The Secretary of Defense, Ash Carter, recently announced a new manufacturing initiative to bring textile manufacturing back to the USA. As part of that initiative the government will be investing $2 Billion in research and development to be done through a partnership of 89 manufacturers, universities and non-profit organizations all of which will be spearheaded by the Massachusetts Institute of Technology (MIT). The goal of this project being to re-establish the United States as a leader in revolutionary fibers and textiles manufacturing.
This research will be coordinated at the new Fibers and Textiles Manufacturing Innovation Institute in Cambridge, MA. The days of basic fibers and textiles are way behind us with these new products being designed to contain electronic sensors, be extremely lightweight, or resistant to even the highest temperatures. Some of the intended uses for these new textiles, according to Ash Carter, are having a textile that can detect when a soldier is wounded and needs to be treated with an antimicrobial compression bandage, or having the sensing capabilities of a smart watch built right into the lightweight fabric.

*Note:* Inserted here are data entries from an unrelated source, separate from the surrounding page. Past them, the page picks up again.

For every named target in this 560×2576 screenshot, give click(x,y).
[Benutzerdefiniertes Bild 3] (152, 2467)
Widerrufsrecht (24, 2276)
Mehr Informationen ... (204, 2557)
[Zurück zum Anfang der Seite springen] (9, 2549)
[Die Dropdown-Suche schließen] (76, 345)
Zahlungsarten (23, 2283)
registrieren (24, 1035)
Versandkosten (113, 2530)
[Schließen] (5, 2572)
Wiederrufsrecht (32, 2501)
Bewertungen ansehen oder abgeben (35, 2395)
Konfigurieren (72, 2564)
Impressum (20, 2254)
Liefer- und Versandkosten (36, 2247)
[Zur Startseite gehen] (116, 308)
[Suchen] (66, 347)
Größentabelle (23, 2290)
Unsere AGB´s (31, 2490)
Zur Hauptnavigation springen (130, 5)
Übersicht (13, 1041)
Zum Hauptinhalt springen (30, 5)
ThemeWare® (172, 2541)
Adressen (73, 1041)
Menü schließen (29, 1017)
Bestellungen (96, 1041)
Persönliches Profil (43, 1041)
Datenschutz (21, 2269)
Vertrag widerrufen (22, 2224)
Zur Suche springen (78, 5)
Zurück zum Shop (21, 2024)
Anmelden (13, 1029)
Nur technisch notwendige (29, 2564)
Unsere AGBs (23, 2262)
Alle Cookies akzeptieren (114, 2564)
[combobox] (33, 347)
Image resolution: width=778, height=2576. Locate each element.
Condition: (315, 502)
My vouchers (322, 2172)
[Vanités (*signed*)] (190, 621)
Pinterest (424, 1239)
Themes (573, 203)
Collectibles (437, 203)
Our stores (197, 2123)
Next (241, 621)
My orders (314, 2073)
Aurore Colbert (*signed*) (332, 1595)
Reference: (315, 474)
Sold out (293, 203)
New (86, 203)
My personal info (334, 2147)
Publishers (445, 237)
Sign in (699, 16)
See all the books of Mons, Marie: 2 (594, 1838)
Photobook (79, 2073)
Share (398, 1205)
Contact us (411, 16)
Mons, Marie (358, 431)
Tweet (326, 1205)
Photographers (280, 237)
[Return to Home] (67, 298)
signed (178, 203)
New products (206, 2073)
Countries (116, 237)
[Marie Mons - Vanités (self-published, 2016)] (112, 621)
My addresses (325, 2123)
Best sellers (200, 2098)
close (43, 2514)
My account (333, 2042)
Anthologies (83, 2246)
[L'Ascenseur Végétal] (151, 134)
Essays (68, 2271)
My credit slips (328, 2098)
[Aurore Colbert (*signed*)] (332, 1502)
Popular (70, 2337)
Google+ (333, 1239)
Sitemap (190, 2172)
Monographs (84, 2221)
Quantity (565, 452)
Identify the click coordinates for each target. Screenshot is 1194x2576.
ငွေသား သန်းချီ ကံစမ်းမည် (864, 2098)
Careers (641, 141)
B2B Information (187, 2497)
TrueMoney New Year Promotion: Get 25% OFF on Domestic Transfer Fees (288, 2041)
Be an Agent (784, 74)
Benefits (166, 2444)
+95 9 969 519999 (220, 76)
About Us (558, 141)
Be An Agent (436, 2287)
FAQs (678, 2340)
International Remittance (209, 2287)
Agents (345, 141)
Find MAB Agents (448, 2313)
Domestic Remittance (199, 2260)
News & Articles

The protection these fibers and textiles could offer to our armed forces, firefighters and police would be invaluable. One great example is the record numbers of forest fires we saw last year. Having uniforms that could protect from even the hottest temperatures would certainly be a benefit.
Although the American textile industry had seen steady declines for years the innovation of new products brought growth of about 14% from 2009 to 2015 and a 39% increase in exports. This caught the attention of the Obama administration and made this industry an area worth investing in. The ultimate goal being not only these incredible new products but also an increase in new manufacturing jobs. The intellectual properties of these new fabrics mean jobs will be available at all levels of these companies, many of which should end up staying in the New England area.